The method is good at correctly identifying threats

Feb 1, 2010 07:41 GMT  ·  By

For a long time, more than anyone cares to remember, passengers in United States airports have been forbidden to carry toothpaste, shampoo and other types of liquids aboard jets. Authorities feared that terrorists and other ill-intended people might try to sneak various compounds on air liners, and then mix these components together to form bombs that could explode in mid-flight. But researchers came up with a solution a few years ago called the MagViz.

Physicists at the US Department of Energy's (DOE) Los Alamos National Laboratory (LANL) developed a magnetic resonance imaging (MRI) technology-based machine that could peer through various types of containers, and identify the chemical composition of liquids within. The issue was that the machine was so efficient at what it did, that it triggered a lot of false-positive signals. Therefore, the experts took it back, and started fine-tuning it, so as to become suitable for mass-transit, public applications. MagViz stands for the Magnetic Vision Innovative Prototype.

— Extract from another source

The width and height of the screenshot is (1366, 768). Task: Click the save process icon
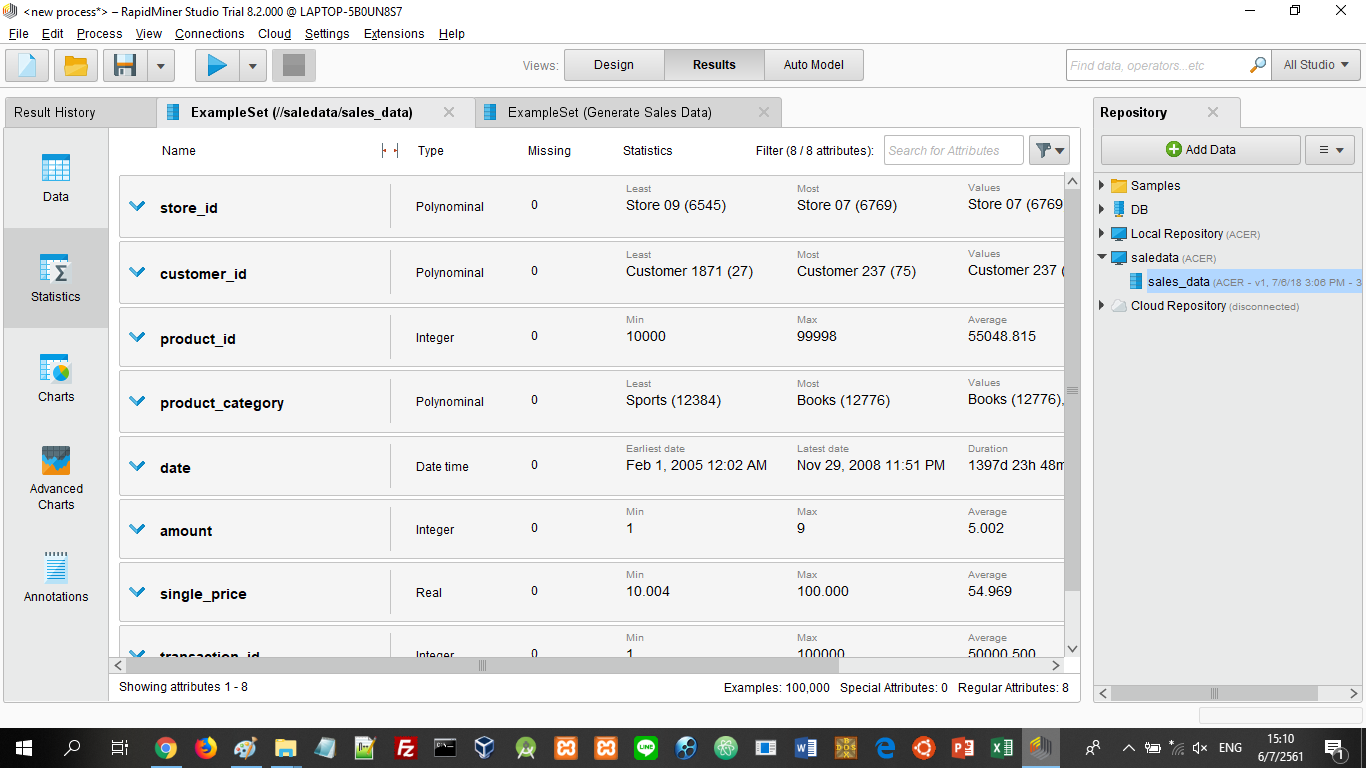coord(125,66)
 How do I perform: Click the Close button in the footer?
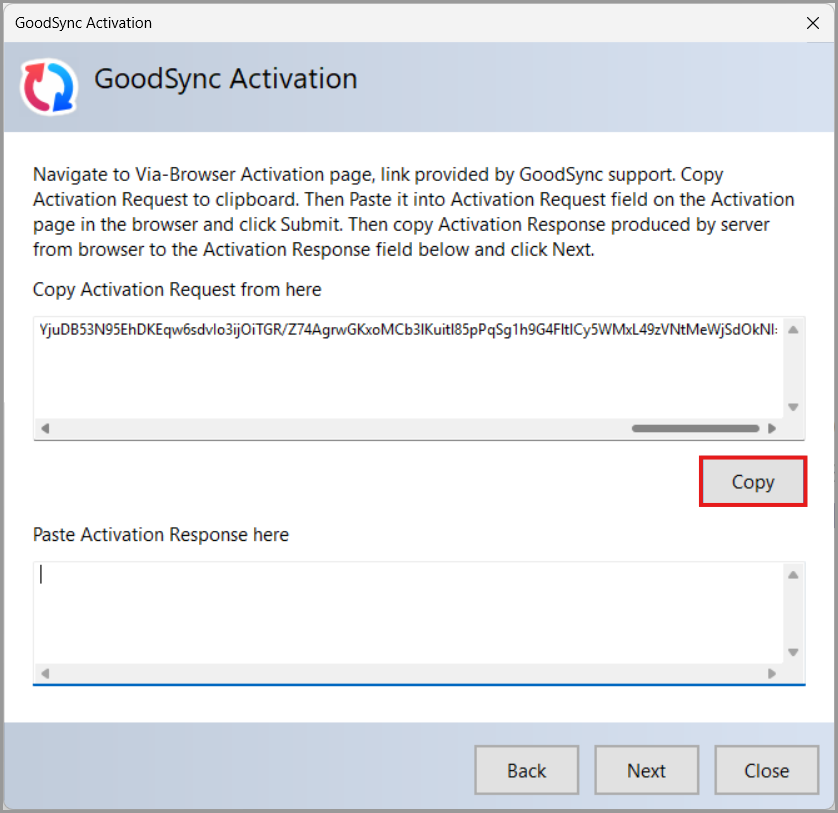pos(766,770)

A new model of the device was constructed and tested, with funding secured from the Department of Homeland Security (DHS) Science and Technology Directorate (S&T). The instrument was tested late last year at the Albuquerque International Airport, where investigators prepared a wide array of chemicals to be screened by the machine. The confidence and funds that were placed in the MagViz did not disappoint, as evidenced by the fact that nothing got through the new defenses. The MRI device was able to detect the full range of components that could have been assembled into a liquid bomb aboard a plane.

In using the new system, screening experts from the Transportation Security Administration (TSA) were ecstatic at the fact that all threats, or possible threats, were highlighted on a computer screen through circles and various colors. Having such instruments at their disposal could make their lives a lot easier, they said. “You'd have to wait in a separate line, but at least you could bring along that large bottle of H20,” MagViz Program Manager Stephen Surko says. He adds that the system is now being further fine-tuned, to account for differences that occur within the same class of liquids, as, for example, temperatures and pH levels.